> **WHAT THIS TASK INVOLVES**: Reproduce the material without changes, from its first line through the line containing "Action: [x=71, y=730]", both ends included.

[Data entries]
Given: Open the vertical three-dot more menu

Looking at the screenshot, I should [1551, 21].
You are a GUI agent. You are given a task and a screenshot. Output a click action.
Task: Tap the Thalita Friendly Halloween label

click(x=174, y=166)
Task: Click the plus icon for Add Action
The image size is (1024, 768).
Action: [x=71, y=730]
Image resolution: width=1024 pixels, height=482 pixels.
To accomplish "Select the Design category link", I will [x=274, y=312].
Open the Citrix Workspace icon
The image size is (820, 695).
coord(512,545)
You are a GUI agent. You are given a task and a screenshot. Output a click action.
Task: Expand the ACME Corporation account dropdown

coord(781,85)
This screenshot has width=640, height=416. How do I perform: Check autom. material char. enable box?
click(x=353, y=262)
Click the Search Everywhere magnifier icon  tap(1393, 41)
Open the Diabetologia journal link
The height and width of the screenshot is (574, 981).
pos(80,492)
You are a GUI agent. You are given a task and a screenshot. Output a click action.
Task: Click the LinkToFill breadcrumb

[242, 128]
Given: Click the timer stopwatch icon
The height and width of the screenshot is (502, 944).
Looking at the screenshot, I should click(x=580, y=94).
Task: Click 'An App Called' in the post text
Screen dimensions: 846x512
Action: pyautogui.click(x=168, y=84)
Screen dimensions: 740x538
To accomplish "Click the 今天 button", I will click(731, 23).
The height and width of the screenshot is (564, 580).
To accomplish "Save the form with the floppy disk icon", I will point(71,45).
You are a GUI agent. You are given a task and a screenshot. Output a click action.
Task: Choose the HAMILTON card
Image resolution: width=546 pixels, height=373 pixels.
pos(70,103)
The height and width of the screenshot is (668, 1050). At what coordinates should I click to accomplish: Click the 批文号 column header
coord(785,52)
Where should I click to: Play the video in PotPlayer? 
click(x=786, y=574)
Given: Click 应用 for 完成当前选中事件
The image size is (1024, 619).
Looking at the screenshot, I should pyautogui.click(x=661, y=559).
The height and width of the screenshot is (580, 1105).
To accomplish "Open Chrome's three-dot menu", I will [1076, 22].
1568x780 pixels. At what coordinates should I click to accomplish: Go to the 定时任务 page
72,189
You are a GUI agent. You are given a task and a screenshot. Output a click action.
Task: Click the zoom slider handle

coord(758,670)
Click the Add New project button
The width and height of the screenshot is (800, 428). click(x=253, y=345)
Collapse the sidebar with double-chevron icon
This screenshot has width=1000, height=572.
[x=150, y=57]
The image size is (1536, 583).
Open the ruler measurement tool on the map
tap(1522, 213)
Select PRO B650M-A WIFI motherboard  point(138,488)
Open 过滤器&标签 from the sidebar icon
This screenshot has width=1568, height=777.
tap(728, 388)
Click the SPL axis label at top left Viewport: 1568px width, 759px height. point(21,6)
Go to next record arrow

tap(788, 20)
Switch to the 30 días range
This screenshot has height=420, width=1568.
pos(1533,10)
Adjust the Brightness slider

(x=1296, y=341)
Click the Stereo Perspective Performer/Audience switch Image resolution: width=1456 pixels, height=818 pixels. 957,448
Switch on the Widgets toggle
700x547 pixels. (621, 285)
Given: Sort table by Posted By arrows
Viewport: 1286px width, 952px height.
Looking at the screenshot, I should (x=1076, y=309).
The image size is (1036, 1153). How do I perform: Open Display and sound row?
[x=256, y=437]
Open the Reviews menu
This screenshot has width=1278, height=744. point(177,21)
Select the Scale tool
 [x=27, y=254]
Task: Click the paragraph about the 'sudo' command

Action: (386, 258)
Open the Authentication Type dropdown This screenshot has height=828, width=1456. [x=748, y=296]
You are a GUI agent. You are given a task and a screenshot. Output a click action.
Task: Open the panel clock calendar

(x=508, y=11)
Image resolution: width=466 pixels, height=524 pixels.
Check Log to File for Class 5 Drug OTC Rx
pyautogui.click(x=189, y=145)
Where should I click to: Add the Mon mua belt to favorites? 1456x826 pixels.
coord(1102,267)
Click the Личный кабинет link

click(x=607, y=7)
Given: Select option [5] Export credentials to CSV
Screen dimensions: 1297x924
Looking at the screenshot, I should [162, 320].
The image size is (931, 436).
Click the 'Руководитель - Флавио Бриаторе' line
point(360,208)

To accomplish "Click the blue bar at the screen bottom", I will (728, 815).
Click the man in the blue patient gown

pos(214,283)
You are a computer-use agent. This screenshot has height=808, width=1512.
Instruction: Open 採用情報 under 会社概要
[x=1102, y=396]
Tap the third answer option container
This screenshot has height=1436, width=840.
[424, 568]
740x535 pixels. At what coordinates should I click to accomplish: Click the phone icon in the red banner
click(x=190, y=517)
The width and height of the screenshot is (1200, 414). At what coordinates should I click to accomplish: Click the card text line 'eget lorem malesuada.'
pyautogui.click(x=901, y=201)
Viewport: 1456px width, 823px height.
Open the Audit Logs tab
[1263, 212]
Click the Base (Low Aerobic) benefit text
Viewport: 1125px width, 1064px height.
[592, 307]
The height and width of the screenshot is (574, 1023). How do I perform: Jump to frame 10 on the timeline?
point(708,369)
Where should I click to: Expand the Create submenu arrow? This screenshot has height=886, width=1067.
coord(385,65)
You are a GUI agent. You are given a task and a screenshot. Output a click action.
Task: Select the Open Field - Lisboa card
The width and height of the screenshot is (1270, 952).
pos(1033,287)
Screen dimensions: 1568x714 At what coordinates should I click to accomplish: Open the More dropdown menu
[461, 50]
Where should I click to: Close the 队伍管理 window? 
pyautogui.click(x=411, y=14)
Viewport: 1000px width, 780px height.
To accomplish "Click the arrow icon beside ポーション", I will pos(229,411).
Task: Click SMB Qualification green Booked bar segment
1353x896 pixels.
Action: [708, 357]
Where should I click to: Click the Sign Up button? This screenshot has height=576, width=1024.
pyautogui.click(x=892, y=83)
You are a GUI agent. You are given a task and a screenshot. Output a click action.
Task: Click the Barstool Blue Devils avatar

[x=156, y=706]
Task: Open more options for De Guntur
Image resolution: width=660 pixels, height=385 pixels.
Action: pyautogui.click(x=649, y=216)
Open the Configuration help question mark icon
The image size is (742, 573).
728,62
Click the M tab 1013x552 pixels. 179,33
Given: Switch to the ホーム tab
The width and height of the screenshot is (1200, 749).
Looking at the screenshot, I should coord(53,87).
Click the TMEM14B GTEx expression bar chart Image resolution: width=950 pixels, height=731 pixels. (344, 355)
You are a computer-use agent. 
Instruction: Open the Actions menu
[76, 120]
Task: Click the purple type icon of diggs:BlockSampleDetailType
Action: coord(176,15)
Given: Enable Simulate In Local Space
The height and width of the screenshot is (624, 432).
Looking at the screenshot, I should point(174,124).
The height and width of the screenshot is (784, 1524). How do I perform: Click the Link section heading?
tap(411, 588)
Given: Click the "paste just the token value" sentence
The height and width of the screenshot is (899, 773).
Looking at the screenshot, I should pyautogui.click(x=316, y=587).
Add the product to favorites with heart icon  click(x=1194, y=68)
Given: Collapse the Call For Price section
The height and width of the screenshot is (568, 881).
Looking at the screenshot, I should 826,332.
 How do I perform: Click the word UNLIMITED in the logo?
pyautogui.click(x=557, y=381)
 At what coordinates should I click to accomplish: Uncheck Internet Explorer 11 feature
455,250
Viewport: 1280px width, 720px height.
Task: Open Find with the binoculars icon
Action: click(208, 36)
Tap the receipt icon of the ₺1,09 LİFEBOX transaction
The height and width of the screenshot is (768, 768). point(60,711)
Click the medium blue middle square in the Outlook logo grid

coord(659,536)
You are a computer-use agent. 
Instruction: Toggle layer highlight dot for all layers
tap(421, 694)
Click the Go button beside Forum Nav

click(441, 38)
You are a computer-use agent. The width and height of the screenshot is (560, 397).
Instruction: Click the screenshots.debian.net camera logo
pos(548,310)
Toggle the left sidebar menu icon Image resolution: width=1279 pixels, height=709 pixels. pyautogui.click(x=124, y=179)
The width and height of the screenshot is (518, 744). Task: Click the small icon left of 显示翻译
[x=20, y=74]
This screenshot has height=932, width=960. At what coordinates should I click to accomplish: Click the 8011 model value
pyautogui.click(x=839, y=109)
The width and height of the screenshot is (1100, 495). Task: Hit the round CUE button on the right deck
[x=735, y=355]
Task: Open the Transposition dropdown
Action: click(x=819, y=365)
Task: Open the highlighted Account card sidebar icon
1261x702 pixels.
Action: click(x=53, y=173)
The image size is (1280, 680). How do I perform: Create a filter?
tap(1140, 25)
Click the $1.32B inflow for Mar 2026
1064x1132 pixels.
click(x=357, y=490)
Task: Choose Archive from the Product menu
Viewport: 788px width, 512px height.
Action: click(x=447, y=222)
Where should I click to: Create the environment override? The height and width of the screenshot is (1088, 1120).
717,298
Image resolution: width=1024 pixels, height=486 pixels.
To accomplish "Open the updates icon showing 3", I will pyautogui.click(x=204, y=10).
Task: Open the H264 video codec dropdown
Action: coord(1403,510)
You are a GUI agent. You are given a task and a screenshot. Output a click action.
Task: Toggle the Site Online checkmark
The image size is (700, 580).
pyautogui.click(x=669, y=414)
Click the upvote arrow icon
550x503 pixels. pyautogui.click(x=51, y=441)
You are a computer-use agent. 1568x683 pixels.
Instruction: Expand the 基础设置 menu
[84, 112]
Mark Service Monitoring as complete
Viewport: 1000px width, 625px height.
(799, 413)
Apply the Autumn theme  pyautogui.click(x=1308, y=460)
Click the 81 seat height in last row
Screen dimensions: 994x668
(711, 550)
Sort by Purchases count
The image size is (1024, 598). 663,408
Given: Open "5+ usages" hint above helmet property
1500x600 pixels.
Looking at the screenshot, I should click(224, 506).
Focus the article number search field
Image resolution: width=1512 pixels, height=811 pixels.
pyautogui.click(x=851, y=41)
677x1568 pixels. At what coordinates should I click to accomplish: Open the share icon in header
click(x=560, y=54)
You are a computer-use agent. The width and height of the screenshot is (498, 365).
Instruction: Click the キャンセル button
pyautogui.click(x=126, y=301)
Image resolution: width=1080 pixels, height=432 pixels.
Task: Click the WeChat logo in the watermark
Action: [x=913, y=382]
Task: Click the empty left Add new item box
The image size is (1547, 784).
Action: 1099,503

> **COMPLETE RESPONSE**:
Given: Open the vertical three-dot more menu

Looking at the screenshot, I should [1551, 21].
You are a GUI agent. You are given a task and a screenshot. Output a click action.
Task: Tap the Thalita Friendly Halloween label

click(x=174, y=166)
Task: Click the plus icon for Add Action
The image size is (1024, 768).
Action: [x=71, y=730]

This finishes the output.